No hablo de disturbios ni de nada parecido, sino de la eclosión vivida por toda una generación (más allá de la millenial, la generación Z) en torno a una especie de profeta que, a lomos de un estilo que algunos analistas han definido como Sad Trap, cabalga con la misma dosis de energía colérica y amor a raudales (es increíble la cantidad de veces que se puede hacer el símbolo del corazón desde un escenario) en cada canción que se le pone por delante y, todo eso, en apenas una hora de concierto y, esto, precisamente se ajusta a la filosofía de la audiencia; no se trata de vivir el momento, sino de vivir en el momento, es más, de vivir en lo que dura una storie de Instagram.
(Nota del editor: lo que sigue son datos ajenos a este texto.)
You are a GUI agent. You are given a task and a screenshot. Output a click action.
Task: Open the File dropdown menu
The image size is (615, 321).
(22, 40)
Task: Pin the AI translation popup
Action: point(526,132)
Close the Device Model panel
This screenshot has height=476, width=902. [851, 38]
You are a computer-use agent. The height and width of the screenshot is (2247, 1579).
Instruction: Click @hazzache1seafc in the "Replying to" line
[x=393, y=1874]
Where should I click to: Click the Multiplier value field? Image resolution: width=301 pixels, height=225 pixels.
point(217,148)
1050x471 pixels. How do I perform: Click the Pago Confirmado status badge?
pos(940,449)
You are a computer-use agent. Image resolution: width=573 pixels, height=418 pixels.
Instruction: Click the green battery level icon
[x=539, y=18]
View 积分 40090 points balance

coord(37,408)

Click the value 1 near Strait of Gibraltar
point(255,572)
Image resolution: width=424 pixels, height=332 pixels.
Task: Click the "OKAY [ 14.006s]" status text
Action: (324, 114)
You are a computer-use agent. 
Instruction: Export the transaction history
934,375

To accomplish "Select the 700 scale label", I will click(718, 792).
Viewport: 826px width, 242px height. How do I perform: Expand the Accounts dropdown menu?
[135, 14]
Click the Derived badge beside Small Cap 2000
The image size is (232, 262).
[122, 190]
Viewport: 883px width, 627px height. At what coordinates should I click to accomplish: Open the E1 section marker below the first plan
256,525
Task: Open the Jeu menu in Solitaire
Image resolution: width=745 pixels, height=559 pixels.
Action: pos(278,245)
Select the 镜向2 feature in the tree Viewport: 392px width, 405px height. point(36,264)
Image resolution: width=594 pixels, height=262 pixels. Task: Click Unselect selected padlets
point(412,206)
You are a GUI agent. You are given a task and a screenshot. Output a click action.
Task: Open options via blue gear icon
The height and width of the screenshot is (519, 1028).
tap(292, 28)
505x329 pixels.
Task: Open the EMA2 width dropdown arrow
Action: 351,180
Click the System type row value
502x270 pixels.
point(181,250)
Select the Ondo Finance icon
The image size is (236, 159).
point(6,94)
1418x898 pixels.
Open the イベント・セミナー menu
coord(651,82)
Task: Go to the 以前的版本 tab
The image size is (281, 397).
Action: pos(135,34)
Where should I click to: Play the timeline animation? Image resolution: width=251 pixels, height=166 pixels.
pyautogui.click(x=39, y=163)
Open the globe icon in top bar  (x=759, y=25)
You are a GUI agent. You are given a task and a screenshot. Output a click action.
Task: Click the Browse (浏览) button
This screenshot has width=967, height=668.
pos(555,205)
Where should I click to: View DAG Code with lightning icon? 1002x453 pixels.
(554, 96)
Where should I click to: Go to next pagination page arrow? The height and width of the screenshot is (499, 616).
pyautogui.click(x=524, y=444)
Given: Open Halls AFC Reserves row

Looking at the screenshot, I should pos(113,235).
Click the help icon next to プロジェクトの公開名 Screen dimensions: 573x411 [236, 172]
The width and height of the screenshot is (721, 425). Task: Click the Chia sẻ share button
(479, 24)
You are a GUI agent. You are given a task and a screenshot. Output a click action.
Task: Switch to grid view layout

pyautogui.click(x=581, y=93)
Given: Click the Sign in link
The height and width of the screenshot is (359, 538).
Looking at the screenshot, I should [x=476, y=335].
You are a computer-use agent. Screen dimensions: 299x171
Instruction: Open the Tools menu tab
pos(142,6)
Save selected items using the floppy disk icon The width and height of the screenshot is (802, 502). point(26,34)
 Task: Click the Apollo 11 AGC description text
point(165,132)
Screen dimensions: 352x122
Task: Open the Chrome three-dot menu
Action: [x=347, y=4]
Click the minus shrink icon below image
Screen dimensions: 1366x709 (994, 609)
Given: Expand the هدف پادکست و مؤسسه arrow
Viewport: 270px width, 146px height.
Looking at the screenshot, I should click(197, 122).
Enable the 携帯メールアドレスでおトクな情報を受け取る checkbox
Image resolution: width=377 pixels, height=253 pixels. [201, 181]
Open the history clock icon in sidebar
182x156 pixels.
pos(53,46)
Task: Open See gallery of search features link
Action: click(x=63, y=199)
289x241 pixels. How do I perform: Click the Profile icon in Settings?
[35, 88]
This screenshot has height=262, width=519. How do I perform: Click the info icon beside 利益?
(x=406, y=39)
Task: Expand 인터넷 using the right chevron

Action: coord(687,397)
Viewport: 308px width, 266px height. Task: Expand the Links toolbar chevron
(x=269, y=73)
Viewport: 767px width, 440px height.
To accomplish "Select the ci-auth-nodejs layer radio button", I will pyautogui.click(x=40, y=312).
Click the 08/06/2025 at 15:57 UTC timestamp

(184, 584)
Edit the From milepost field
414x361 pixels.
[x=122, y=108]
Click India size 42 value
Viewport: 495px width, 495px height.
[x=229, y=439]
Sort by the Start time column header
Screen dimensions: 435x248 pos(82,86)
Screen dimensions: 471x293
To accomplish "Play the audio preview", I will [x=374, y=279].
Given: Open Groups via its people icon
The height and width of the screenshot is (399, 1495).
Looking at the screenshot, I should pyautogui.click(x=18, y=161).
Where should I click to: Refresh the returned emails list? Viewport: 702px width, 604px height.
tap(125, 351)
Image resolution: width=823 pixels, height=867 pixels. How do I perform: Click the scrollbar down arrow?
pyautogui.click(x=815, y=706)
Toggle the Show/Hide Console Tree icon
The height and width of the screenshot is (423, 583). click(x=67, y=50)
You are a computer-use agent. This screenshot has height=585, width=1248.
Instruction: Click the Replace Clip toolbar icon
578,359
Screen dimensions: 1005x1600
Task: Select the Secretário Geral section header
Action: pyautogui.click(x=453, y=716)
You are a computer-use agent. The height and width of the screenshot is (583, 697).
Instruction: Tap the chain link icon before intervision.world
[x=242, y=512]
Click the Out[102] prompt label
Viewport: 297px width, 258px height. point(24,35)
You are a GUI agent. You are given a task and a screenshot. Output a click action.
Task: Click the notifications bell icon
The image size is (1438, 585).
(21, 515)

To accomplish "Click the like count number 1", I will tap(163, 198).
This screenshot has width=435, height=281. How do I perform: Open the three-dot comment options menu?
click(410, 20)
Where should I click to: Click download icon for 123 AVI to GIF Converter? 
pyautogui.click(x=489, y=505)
Un acontecimiento pletórico de efusividad, altamente hormonado y exageradamente entregado, por obra y gracia de Lil Xan, artista nacido en 1996 (más o menos la fecha de nacimiento de gran parte del público asistente) que desplegó gran parte de su álbum Total Xanarchy y de los mixtapes que va publicando paulatinamente (otro referente más en la forma de consumir y escuchar música). Un acontecimiento generacional, que quedó retratado y compartido a cada instante y en cada movimiento por los teléfonos móviles de los allí congregados. Una epifanía musical y generacional de vanguardia, que rompe con furia con lo establecido y destila una conectividad altamente pasional entre público y artista.
Todo eso en apenas sesenta minutos, donde suenan de forma monocorde las canciones de mínima producción y alta repercusión (como ese hit que es Betrayed) que relatan con un lenguaje que es común a todos ellos. No hay tiempo para el aburrimiento, ni para juzgarlo con sistemas anquilosados, se trata de vivir ese momento, de estar ahí y gozar con la representación escénica de un sentimiento común, que, como muchos sentimientos, puede que sea volátil, pero es un sentimiento.